Architecture¶
pymerlin is to merlin as pyspark is to spark. This means that pymerlin uses py4j as a bridge between a python process and a java process. This allows pymerlin to use the Aerie simulation engine directly, without having to re-implement it in python.
This means that running simulate
starts a subprocess using java -jar /path/to/pymerlin.jar
.
Approachability over performance¶
The main tenet of pymerlin is approachability, and its aim is to enable rapid prototyping of models and activities. While where possible, performance will be considered, it is expected that someone who wants to seriously engineer the performance of their simulation will port their code to Java - which has the double benefit of removing socket communication overhead, as well as giving the engineer a single Java process to instrument and analyze, rather than a hybrid system, which may be more difficult to characterize.
Round trips¶
Some objects that the mission model provides to the simulation driver are pass-through objects - i.e. the driver
merely returns these objects to the mission model when it is appropriate to do so. These objects need not be converted
to Java types - it is sufficient to pass a handle to the simulation driver, as long as the handle can be used to look
up the original object when needed. This is why certain global variables exist in _globals.py
- they are used to cache
python objects and pass only their id to the Java process.
Warning
As implemented, this can be a source of a memory leak. Some careful cleanup is required to make this approach viable for larger use cases
For resources and activity arguments (i.e. things that are represented as “SerializedValue” on the Java side), it is important not to make use of the python cache. This will help with integrating a python mission model with the rest of the Aerie system by allowing the python code to handle inputs generated elsewhere in the system, and provide outputs that can be understood by the rest of the system.
Async/await vs threads¶
pymerlin originally required tasks to be defined as async functions (a.k.a coroutines), but that was in tension with the “approachability over performance” principle. Version 0.0.8 replaced async functions with regular functions, and used threads instead. This significantly simplified the implementation, as well as the mental model. If thread switching turns out to be a performance bottleneck, async tasks should be reintroduced as an optional alternative.
Use pythonic idioms¶
To the extent possible, pymerlin should expose pythonic APIs.
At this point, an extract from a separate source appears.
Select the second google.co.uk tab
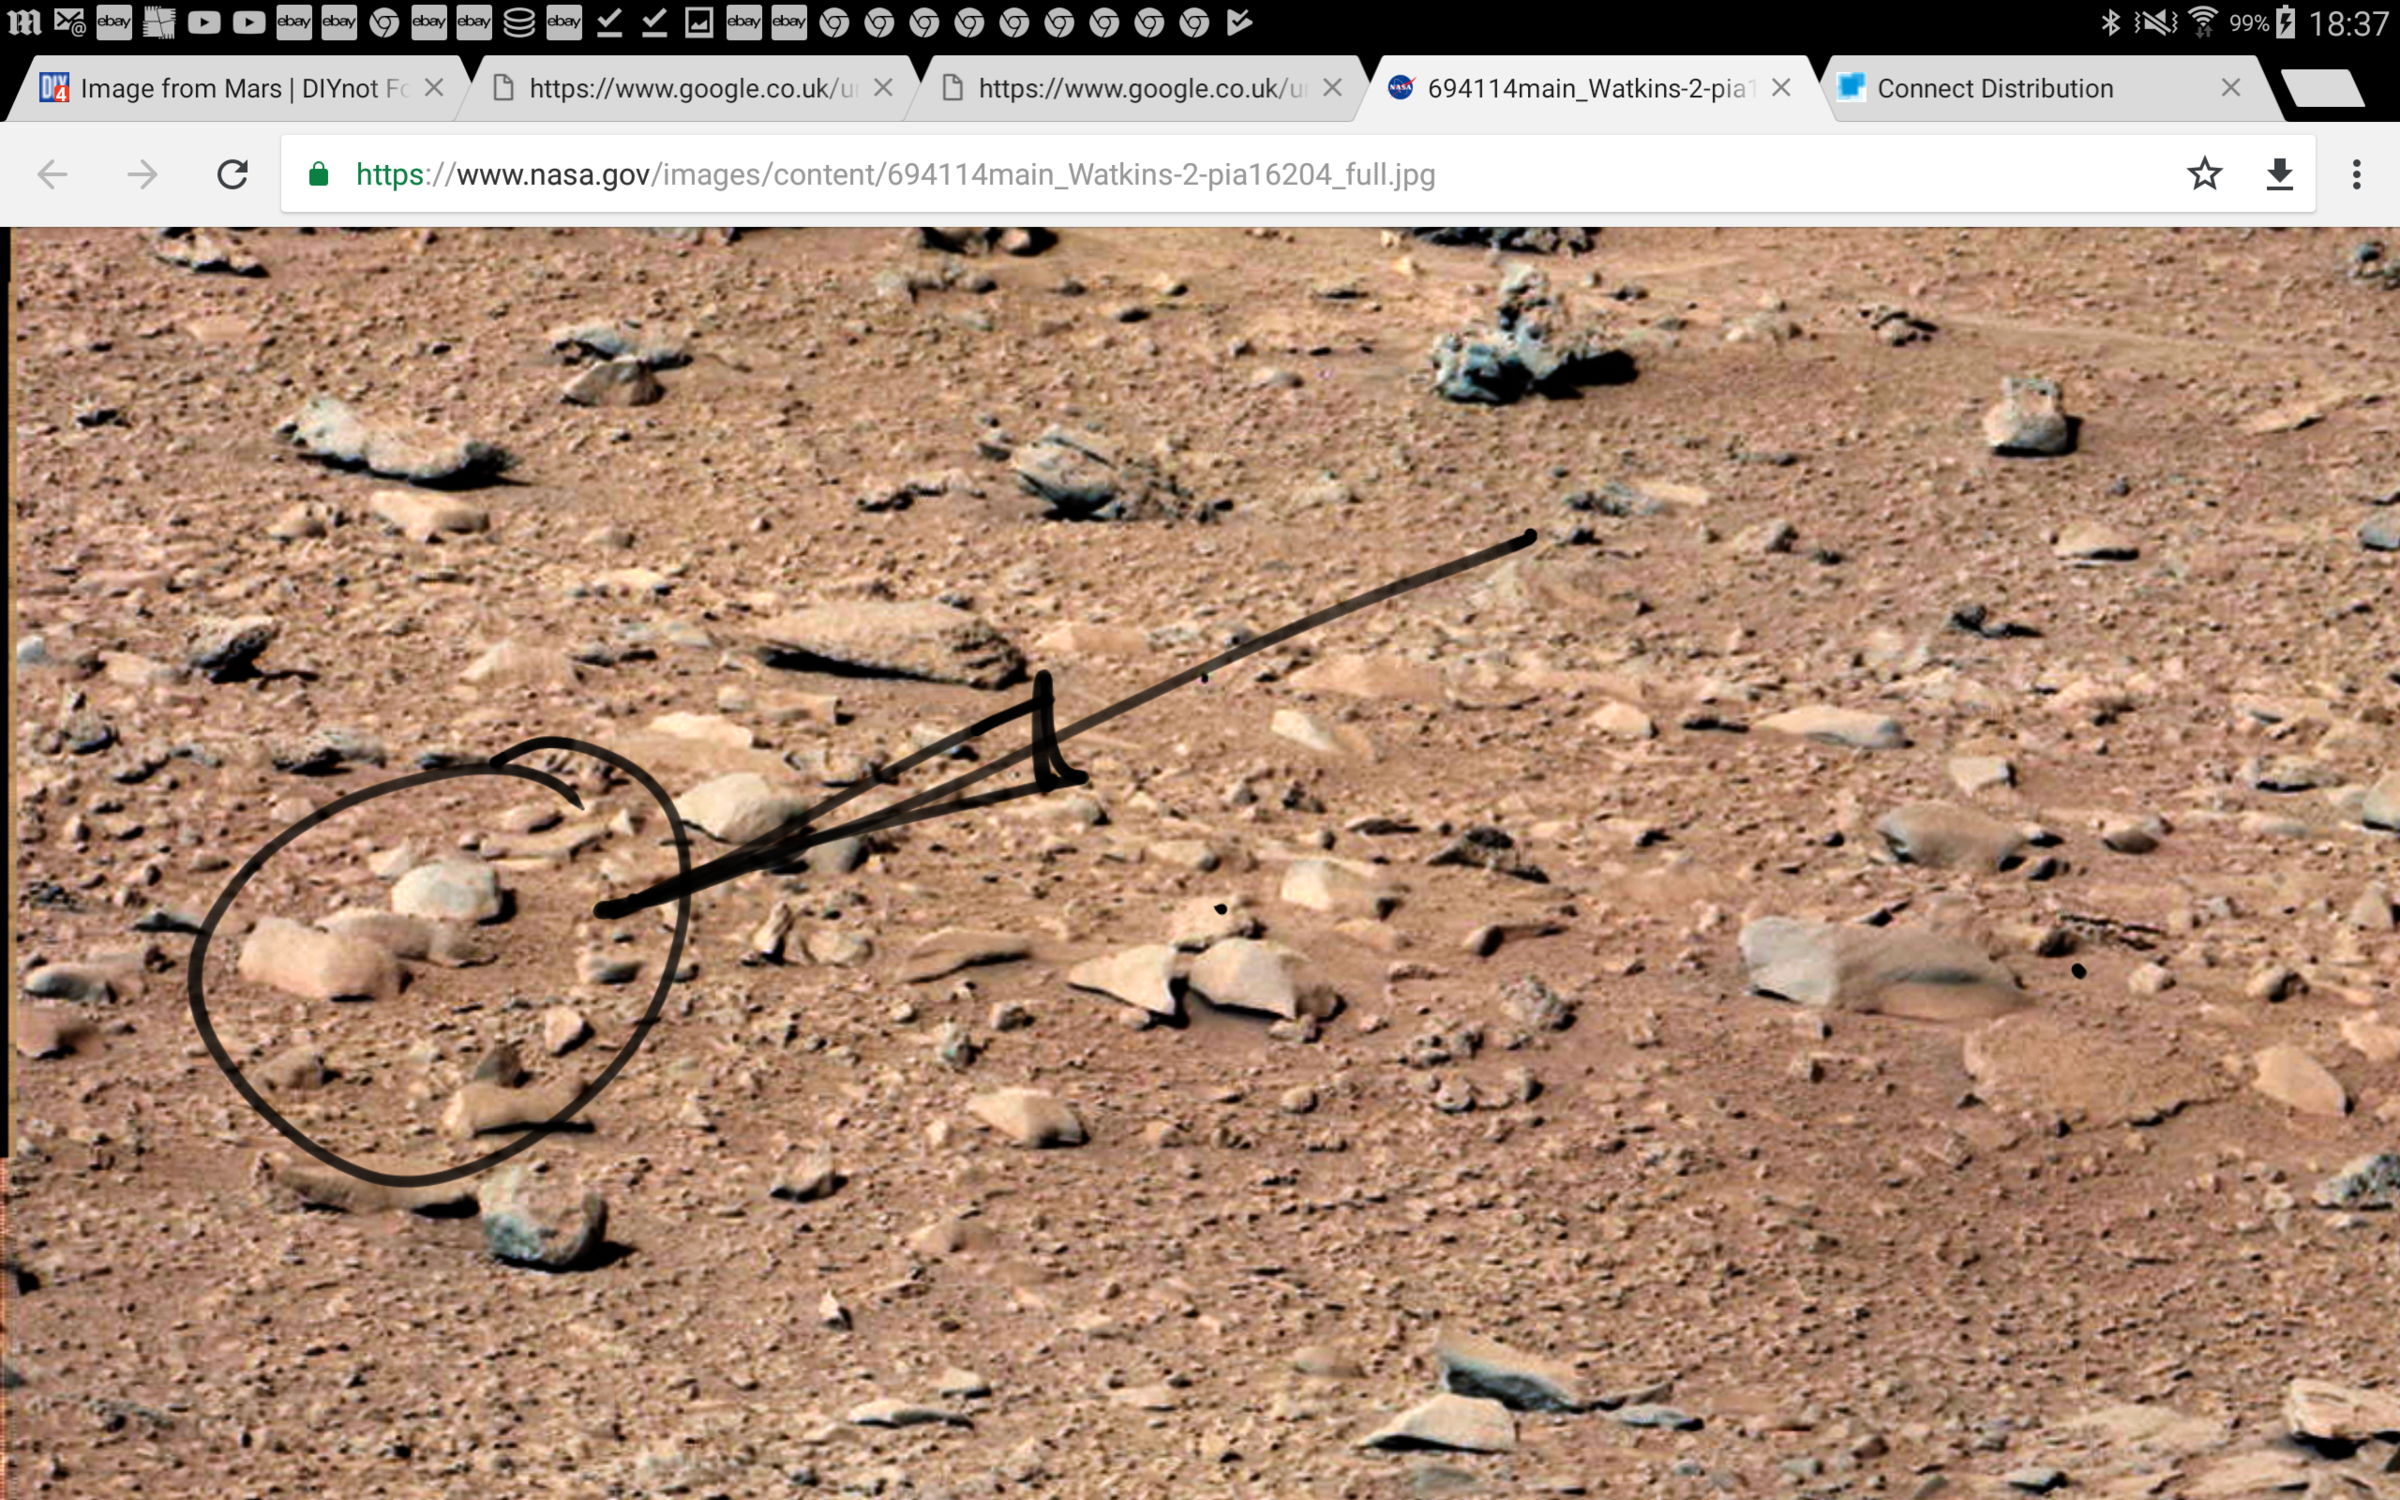The width and height of the screenshot is (2400, 1500). 1140,88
This means:
Use
snake_case
for functions, methods, and variablesUse
CAPITAL_SNAKE_CASE
for constantsUse
lowercasenospaces
for modulesUse
TitleCase
for classesLeverage context managers for cleanup
Prefer duck typing to explicit inheritance
Public API should include docstrings and type annotations
Prefix private attributes with one underscore
Prefer simple attributes to properties
Override operators where appropriate
Enumerate entry points into public API in the init.py’s all attribute.
Consult PEP8 for additional ideas.
But what about Aerie idioms?¶
For now, stick to pythonic style - cross that bridge when uploading pymerlin can build Aerie-compatible jars
Emphasize debuggability¶
On one hand, we need to do our best not to show users Java stack traces - or at least show them when they’re useful and not overwhelming. On the other hand, we must not obscure useful debugging information. This is a delicate balance to strike.